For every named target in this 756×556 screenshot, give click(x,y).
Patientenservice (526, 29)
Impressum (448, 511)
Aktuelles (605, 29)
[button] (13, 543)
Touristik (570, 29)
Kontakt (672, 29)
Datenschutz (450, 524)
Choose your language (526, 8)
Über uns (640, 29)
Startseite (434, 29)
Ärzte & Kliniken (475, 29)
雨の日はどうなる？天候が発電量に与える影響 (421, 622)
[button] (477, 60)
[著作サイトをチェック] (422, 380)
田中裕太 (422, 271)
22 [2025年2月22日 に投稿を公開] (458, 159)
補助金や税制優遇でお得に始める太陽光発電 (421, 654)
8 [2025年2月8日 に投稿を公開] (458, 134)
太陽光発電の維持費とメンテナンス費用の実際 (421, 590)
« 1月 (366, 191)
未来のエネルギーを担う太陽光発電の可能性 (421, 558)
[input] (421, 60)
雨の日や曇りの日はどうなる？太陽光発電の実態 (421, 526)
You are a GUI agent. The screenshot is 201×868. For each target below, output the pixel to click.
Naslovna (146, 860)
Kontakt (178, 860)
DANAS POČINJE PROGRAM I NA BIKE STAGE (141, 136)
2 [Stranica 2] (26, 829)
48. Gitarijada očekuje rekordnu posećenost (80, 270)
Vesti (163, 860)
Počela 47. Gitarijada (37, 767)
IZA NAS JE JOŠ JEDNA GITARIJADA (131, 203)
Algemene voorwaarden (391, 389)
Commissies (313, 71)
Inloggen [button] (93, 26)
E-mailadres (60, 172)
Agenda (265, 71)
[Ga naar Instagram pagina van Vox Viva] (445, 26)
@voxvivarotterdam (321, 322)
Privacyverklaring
* * *
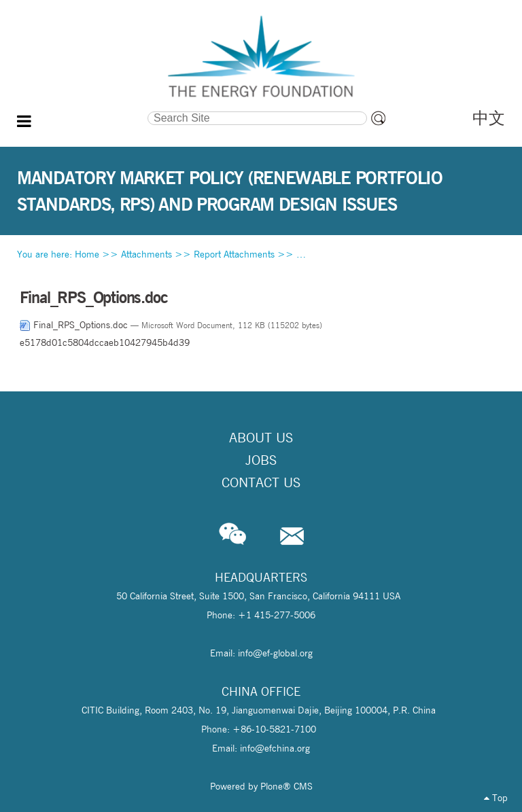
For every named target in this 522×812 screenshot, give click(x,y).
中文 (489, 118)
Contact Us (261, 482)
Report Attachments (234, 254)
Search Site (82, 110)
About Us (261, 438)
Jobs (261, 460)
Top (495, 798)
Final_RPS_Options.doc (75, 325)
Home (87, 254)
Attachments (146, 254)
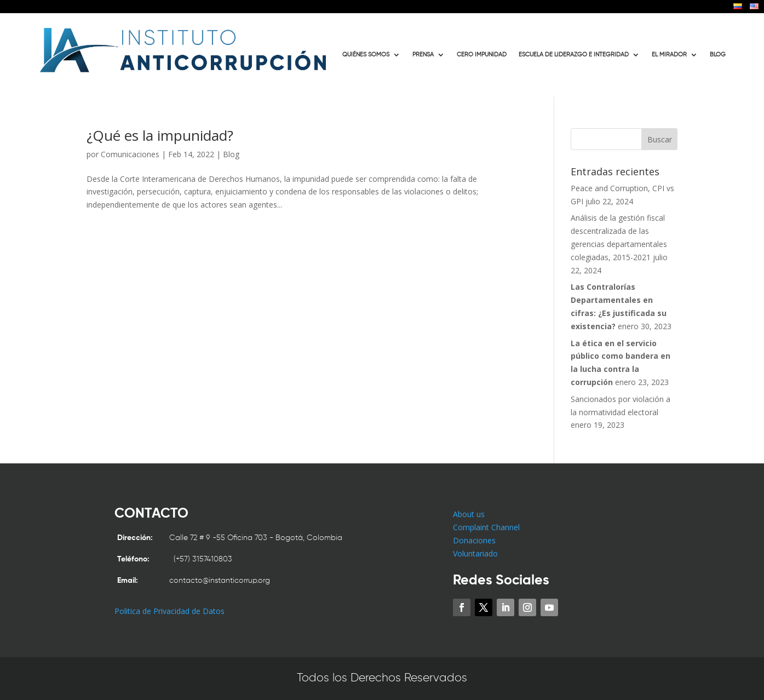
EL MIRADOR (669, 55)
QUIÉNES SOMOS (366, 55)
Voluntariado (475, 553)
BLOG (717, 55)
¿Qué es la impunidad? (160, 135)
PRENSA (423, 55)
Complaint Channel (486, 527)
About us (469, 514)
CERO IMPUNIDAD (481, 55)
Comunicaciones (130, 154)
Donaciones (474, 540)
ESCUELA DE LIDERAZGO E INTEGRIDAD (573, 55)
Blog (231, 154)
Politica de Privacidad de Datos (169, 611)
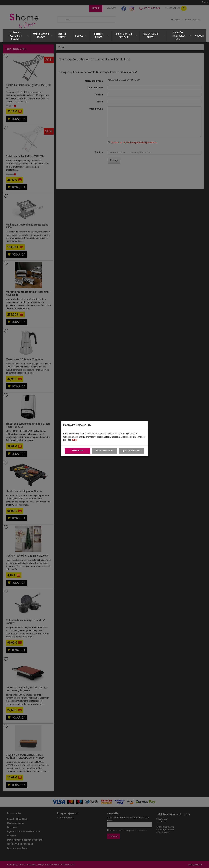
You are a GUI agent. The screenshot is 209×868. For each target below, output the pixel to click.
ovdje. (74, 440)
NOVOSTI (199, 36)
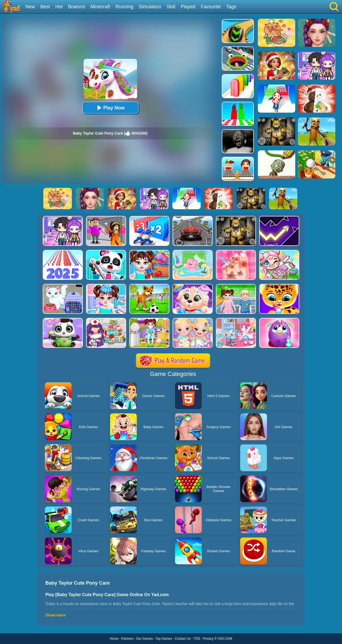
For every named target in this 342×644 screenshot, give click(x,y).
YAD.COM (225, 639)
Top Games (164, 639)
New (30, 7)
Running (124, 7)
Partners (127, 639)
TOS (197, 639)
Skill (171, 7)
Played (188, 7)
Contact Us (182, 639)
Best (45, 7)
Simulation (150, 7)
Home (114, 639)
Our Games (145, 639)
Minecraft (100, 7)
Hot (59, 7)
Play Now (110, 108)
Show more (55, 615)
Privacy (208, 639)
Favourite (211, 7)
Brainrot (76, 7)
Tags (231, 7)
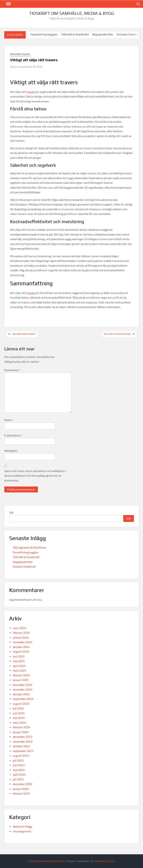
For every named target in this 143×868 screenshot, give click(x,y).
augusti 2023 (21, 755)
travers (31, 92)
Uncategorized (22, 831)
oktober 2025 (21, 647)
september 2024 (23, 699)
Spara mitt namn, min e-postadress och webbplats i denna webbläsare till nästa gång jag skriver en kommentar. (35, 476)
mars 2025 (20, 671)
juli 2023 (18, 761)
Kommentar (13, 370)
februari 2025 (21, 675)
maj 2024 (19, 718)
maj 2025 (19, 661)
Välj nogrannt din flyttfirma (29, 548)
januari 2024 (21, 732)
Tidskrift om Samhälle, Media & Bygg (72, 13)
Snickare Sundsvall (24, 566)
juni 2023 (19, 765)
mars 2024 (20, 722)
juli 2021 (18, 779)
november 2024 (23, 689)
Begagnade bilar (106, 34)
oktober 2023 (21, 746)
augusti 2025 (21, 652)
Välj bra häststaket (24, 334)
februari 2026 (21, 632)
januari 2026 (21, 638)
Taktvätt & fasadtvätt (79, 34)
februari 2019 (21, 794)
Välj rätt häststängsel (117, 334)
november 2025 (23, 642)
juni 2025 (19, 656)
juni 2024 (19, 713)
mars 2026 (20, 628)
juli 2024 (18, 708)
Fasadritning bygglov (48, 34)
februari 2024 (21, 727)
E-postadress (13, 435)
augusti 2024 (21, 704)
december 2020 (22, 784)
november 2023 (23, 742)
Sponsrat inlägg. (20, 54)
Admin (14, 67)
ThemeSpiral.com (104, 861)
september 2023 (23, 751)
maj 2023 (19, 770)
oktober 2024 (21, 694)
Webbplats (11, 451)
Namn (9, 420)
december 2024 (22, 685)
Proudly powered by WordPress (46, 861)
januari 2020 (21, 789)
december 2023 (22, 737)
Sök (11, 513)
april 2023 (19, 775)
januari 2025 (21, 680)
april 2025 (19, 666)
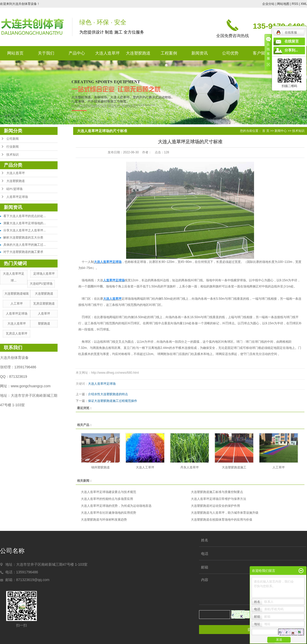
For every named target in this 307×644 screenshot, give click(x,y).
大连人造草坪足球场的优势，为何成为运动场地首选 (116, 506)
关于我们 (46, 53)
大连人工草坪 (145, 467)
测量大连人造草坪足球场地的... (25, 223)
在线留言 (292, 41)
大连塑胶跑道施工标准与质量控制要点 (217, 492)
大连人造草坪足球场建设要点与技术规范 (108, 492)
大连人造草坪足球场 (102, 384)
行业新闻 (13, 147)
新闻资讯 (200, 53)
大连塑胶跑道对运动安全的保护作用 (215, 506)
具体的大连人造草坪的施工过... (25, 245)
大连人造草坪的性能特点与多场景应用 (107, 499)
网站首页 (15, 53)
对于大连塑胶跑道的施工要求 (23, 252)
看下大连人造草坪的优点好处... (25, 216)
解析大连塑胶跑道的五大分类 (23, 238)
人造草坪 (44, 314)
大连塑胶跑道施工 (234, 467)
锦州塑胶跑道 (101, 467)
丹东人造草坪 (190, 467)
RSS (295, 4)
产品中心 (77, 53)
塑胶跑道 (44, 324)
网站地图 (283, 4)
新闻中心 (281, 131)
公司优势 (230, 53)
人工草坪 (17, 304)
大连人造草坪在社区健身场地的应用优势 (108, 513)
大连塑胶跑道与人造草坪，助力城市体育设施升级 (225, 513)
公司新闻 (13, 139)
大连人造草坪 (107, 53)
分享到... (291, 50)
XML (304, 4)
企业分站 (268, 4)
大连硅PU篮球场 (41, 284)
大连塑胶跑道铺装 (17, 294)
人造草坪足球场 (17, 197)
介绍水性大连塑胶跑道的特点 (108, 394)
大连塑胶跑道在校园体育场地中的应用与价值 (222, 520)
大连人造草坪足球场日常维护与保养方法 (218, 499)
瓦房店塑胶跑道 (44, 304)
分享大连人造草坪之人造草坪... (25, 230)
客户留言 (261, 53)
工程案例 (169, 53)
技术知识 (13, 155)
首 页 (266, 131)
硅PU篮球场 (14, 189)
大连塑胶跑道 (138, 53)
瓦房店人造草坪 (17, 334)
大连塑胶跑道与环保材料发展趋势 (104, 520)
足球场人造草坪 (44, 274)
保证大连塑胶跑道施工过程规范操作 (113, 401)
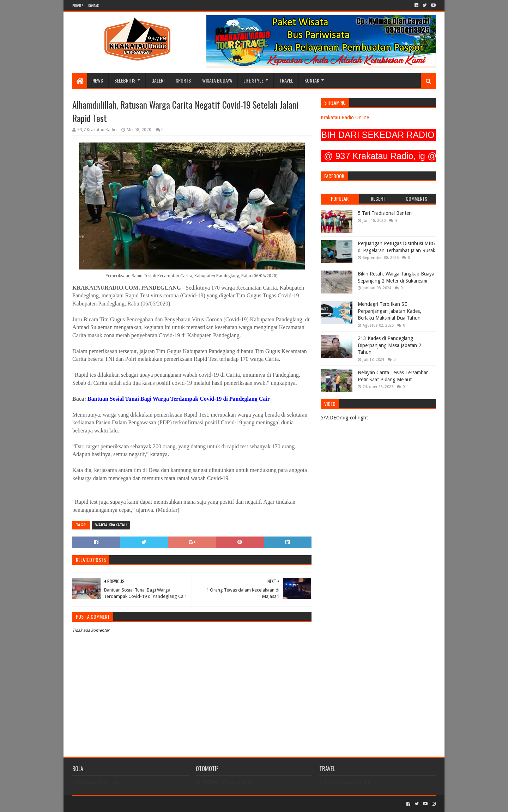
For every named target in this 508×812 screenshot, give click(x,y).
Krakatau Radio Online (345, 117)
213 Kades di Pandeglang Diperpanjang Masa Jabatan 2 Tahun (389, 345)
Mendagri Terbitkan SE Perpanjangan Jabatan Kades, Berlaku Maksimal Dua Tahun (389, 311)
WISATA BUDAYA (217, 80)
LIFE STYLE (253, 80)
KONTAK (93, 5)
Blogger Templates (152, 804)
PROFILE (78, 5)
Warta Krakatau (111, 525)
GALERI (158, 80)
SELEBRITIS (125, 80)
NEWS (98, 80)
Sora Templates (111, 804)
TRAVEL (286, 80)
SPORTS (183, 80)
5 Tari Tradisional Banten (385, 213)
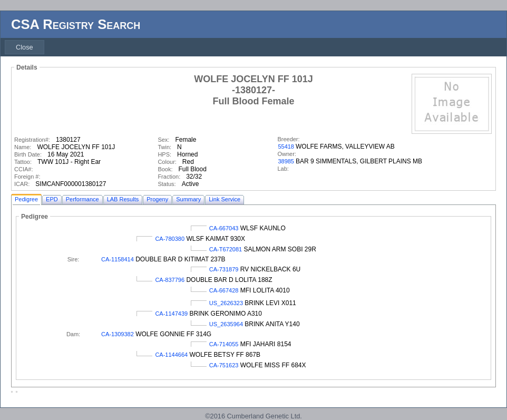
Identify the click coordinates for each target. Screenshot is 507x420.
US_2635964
==
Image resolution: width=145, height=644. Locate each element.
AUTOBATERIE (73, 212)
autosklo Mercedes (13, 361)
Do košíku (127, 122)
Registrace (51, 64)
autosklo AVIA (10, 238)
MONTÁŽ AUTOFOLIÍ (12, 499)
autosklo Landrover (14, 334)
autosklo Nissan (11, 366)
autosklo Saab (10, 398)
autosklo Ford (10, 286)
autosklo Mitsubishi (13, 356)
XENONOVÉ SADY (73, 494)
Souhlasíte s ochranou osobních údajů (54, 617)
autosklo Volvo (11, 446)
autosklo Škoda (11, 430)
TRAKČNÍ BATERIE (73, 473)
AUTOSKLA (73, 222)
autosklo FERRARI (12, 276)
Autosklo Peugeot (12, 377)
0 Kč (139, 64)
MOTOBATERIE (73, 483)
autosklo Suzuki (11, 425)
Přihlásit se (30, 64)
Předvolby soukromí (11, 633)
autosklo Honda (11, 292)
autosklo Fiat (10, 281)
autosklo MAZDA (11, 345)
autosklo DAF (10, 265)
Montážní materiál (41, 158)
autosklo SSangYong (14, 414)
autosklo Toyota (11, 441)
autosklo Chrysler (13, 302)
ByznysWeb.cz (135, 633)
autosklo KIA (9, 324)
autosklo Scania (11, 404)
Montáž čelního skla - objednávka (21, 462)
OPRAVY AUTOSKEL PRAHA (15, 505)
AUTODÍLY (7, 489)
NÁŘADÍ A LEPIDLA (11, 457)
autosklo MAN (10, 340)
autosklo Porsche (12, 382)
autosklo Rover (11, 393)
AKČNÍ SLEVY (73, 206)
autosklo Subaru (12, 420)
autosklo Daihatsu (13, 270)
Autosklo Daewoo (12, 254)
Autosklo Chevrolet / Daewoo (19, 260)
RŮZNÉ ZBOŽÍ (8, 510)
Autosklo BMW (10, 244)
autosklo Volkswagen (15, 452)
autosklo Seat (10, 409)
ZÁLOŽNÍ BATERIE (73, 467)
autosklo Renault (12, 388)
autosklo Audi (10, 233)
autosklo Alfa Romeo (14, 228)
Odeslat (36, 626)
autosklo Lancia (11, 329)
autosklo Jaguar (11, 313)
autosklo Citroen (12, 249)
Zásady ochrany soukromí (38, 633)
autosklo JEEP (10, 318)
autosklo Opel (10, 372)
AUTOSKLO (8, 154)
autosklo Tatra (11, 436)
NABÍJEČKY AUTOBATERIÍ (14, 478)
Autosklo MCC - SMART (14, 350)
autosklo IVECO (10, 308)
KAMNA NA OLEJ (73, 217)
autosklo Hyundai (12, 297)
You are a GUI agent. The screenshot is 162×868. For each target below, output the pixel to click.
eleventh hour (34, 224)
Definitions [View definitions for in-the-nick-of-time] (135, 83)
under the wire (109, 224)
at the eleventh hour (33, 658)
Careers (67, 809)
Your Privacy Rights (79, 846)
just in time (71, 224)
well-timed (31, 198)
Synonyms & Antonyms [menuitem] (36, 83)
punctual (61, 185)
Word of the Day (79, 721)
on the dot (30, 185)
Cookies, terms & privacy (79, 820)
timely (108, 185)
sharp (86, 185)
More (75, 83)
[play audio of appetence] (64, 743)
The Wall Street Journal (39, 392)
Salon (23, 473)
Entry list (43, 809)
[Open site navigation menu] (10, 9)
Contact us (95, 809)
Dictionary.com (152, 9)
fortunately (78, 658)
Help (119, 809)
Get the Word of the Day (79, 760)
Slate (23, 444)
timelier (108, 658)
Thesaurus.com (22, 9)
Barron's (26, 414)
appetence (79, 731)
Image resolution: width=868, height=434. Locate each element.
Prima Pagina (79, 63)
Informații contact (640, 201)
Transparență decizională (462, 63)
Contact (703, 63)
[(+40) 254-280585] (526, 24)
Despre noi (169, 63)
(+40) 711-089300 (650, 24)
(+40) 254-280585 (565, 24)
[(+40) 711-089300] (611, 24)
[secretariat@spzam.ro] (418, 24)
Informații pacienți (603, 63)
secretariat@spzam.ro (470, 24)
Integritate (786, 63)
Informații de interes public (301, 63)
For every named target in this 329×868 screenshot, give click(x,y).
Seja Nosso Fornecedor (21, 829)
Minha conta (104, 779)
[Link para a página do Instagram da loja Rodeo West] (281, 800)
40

WRITTEN INSTRUCTION>
Rewrite the entries from the line with "For every named target in this 756×556" to the line with "Startseite (434, 29)", putting "Legal Notice" in place of "Impressum" and leaving everything else unchanged.

TASK OUTPUT>
For every named target in this 756×556 screenshot, give click(x,y).
Patientenservice (526, 29)
Legal Notice (448, 511)
Aktuelles (605, 29)
[button] (13, 543)
Touristik (570, 29)
Kontakt (672, 29)
Datenschutz (450, 524)
Choose your language (526, 8)
Über uns (640, 29)
Startseite (434, 29)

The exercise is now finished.